For anyone doing work that doesn't depend on others being at their station at the same time a strict shift doesn't make sense, and there are not many assembly lines left like that (the assembly lines I have seen lately are much shorter and your team of 10 needs to work the same shift but your team can choose lunch time, and if you get the team's work done faster everyone can even get an extended lunch.
All of my jobs have been 9-5, lunch included. I think the key is whether you’re paid hourly or by salary. I’ve almost exclusively worked at tech startups as a salaried employee.
US Midwest 9-5 jobs are normal even when not really sensical for all businesses. Very much a control and “you sit here cause I pay you to.” I worked a place that expected 8:30am - 5:30pm with an hour lunch break. Salaried work. I worked hourly at a distribution center that was 8:30 - 5:00pm with half hour lunch.
Yes. I do. Dealership mechanic. 9-5
Factory jobs are 6-14 and 14-22 (and 22-6 if there's a rush), and office jobs usually 7-15, including a 30-min break. Then there's the service sector, depending on when the shop opens...
I have worked 9 to 5 in every office job I've had (salaried). Including lunch.
I could come in an hour late and skip lunch break to make it 9-to-5.
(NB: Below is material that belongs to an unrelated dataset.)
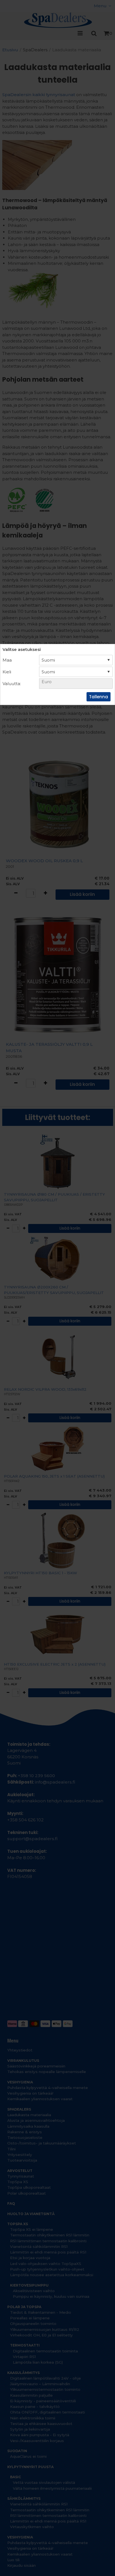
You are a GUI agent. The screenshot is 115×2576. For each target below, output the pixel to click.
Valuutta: (12, 683)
I work 7-4 with an hour at lunch.
I don't know anyone that has it that strict.
On shift work it is standard to get 6:00 - 14:00, 14:00 - 22:00 and 22:00 - 6:00. And most people I know that have office work usually have some flexible arrangement like you have to work 8h and have to be here for meetings 9:00 - 13:00, so some people arrive at 9 and leave at 5 or you can arrive at 6 and leave at 2...
Other jobs like teachers, doctors... have just completely different schedules each day.
There are still some of those that I'm familiar with, mostly entry-level white collar professional jobs like "receptionist" or "desktop IT".
Beyond that, the 9-5 is dead, though. A lot of the rest of American white-collar jobs are 24x7 where you're expected to respond to slack or email within a few minutes all day, and probably also be in the office 8-10 hours per day. And working-class jobs have all moved to unscheduled part time nonsense where they'll give you 29.5 hours a week (to avoid having to give you benefits), but won't tell you which 29.5 hours until the last possible moment.
Don't I wish ..I'm there 8AM TO 5 fucking PM
When I started my current job it was a proper 9-5 with a half hour paid lunch.
They've now switched us to an hour unpaid lunch, but everyone basically just ignores it.
And in both cases many of those hours are downtime.
I've spent 20 something years ostensibly working 9 - 5. But most of those years I've also on call for server downtime, and crunch-time is sometimes a thing.
Nobody wants that, but it still beats working 09:00 - 21:00
Technically. I work 8-17, but there is a 1h lunch break.
Usually the mandated lunch break is 30min so 8-16:30 would be the norm here.
Where do you live? In Germany it's common to work only 8 hours on a work day. I've had jobs in software development where you had flexible enough times that you could choose to work 9-17:00, though flexible times isn't quite what "9 to 5 job" implies.
That would be illegal though, above 6 hours of work you are required to take a 30 minutes break.
True, it's usually 7,5h work days if you're not doing overtime or part time.